The new team will work on developing an agenda to rejuvenate the Venezuelan economy that is in line with the government’s Bolivarian project. 

“Our management will try to contribute to the peace and relief of Venezuelan families, as well as to the re-activation of its economic model,” said Fernández on Twitter. 

“In the future, it is fundamental that Venezuela again takes up the path of stability with economic growth, for the good of the whole region,” the former president added. 

Fernández and the economic team held a meeting on Friday with top ranking government officials before sustaining a one-on-one meeting with the Venezuelan president.

According to Venezuela’s Foreign Ministry, the two politicians discussed an economic agenda that had been devised by the subcommittee earlier on Friday. 

“President Nicolas Maduro met with ex-president Leonel Fernández! They revised an agenda to defeat the economic war,” tweeted Foreign Minister, Delcy Rodriguez. 

Over the past two years, Venezuela has dealt with a deepening economic crisis due to plummeting oil revenues which has seriously eroded ordinary Venezuelans’ living standards. Politically motivated acts of economic sabotage, such as hoarding and speculating, have also been registered against the government. 

The deteriorating situation delivered an overwhelming victory to the government’s political opposition, the Democratic Unity Roundtable (MUD), at National Assembly elections last December, provoking a stalemate between the executive and legislative branches of the Venezuelan state.

Not only will it fall on Fernández to head up the new economic UNASUR team, but he will also be responsible for leading a tricky set of negotiations between the government and its MUD rivals. 

Since arriving in Caracas last Tuesday, the former head of state has held meetings with a series of government officials as well as with politicians from the opposition coalition. Former Spanish Prime Minister, José Zapatero, and ex-Panamanian head of state, Martin Torrijos, are also involved in negotiations.

The country’s political scene has been infamously polarised since the election of the leftist Bolivarian government in 1998, which has since undergone numerous attacks from rightwing opposition at home and abroad. 

In an official statement on Saturday, United Nation Secretary-General Ban Ki Moon praised attempts to stimulate dialogue in Venezuela’s notoriously heated political environment. 

The UN head said that he was “encouraged” by UNASUR dialogue and urged both parties to “address the country’s current challenges through meaningful dialogue, adhering to the rule of law and the Constitution, for the benefit of the Venezuelan people”. 

Last week, opposition legislators officially petitioned the Organization of American States (OAS) to invoke its democratic charter clause against Venezuela. 

However, the move was rejected by a number of regional bodies and politicians. Instead, UNASUR has insisted on meaningful dialogue. 
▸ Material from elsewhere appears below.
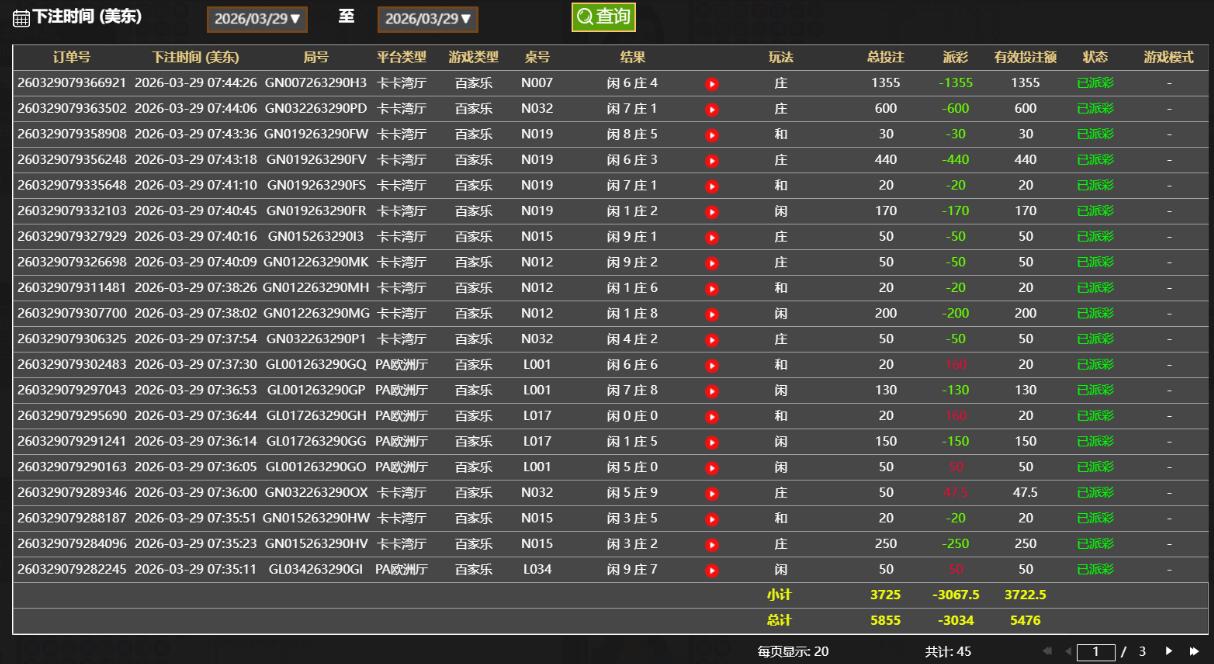Open the start date dropdown
The image size is (1214, 664).
click(257, 19)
“The Secretary-General of UNASUR has not, nor will it stop, putting its faith in dialogue, cohabitation, and definitely, in the peace of Venezuela, attempting to find alternatives to strengthen the political stability and economic recovery that our sister republic deserves,” reads an official UNASUR statement signed by Secretary General Ernesto Samper on Monday night. 

For his part,  Maduro requested that mediators work to convince the opposition to cease all attempts to oust his government.